Amidst the hubbub of construction, traffic, and the din of human existence in San Francisco’s Mid-Market neighborhood, our friends and partners at Mill Valley’s own Equator Coffees have thrown open the doors to their hotly anticipated first San Francisco cafe. Designed by Boor Bridges Architecture, the cafe features large picture windows that peer out onto this slowly evolving section of San Francisco’s main thoroughfare. Or if you’re Devorah Freudiger, Equator’s Director of Training and Education, you hope the windows will invite passersby to peer in.
“We want to be all about accessibility,” she says, sitting on a cube of faux-concrete in a small outdoor area outside of the cafe, bordered by metal planters boxes (designed and built by “miracle metal worker” Luigi Oldani). A diverse stream of tech kids, homeless folks and tourists go wandering by—it’s a Tuesday morning in San Francisco. “We really want to stick to the idea that great coffee should be for everyone,” Freudiger tells me, and this is reflected in the design of the space. Equator’s new shop seeks to balance delicately within the ongoing narrative of gentrification and change happening here in San Francisco, and to be a part of the Mid-Market/Tenderloin community (a notoriously sketchy area on the rise). The cafe is meant to look open and inviting, without seeming tailored to an elite clientele.
For her part, Devorah Freudiger doesn’t want to hide from the less savory sides of this neighborhood. Equator want to be an active, engaged part of the community, looking out for what’s best for everyone—neighbors and customers alike.
Once considered a wasteland of abandoned buildings and crime, recent Market Street move-ins by tech companies like Twitter and Uber have upped this part of San Francisco’s profile, creating an ideal customer base for specialty coffee brands like Equator (Blue Bottle and Paramo will open spots in Mid-Market later in the year). “This is where tourists should come,” Freudiger says. “Market should be a street that you want to walk from The Castro to The Embarcadero.”
And Freudiger wants Equator to be the coffee shop that treats them along the way, where everyone feels comfortable stopping in to place an order. To buoy this idea, Equator is happily serving a variety of specialty drinks, including a house soda bar, as well as an almost entirely gluten-free food program featuring arepas and fried chicken wraps. Also on the menu is a classic shakerato: a shot of espresso, some cream, a little brown sugar and ice, shaken till frothy. It’s like ‘drinking ice cream,’ Freudiger says. “We want to offer a menu that appeals to fans of Starbucks and Peet’s,” she tells me, but with “high quality and organic” ingredients.

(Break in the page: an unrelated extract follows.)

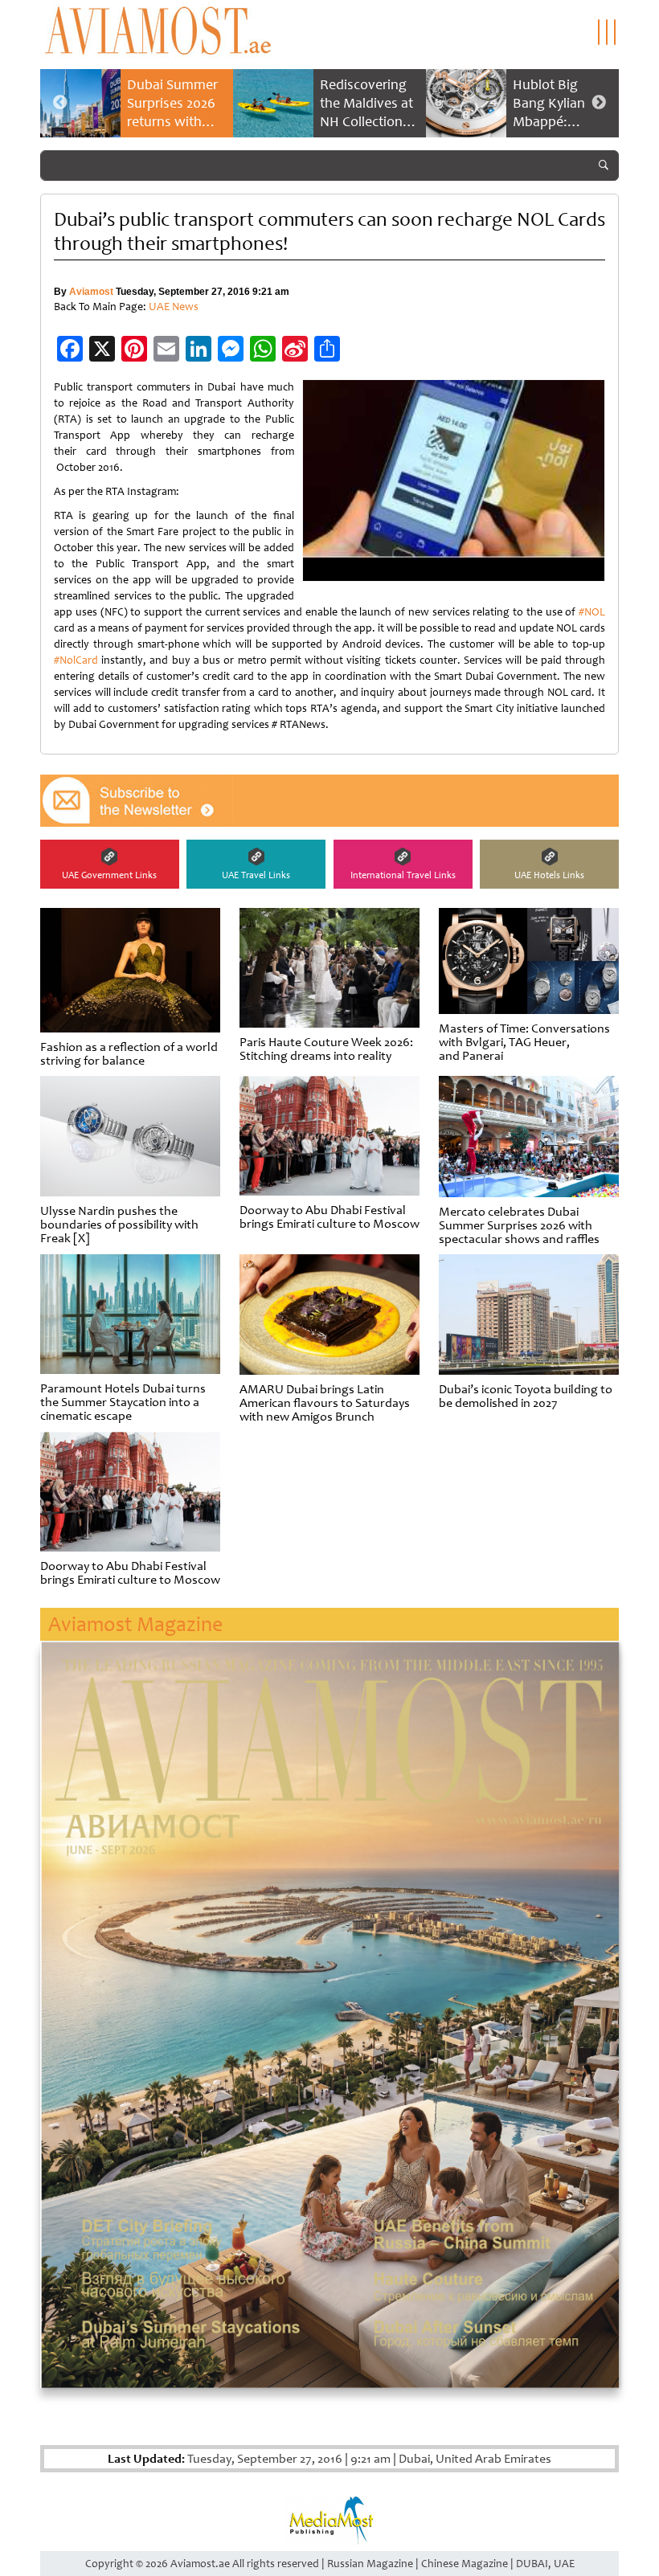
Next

This devotion to accessibility is twinned with modern coffee equipment. The space is anchored by a gleaming white La Marzocco FB-70 espresso machine, served by a trio of Nuova Simonelli Mythos grinders. A Fetco batch brew system and Hario V60 pour-over bar provide filter coffee options to compliment the espresso service.
Freudiger & Equator are dead-set on bringing great coffee to anyone and everyone, and that includes their staff. To that end, they’ve hired a diverse team of both experienced baristas and brand new faces to the speciality coffee scene. The goal, she tells me, is to create a staff environment that fosters communication about coffee and accessibility, “without coming across as condescending.” It’s a noble cause, and judging by the steady line of customers on opening day, it seems like Freudiger and Equator Coffee are well on their way.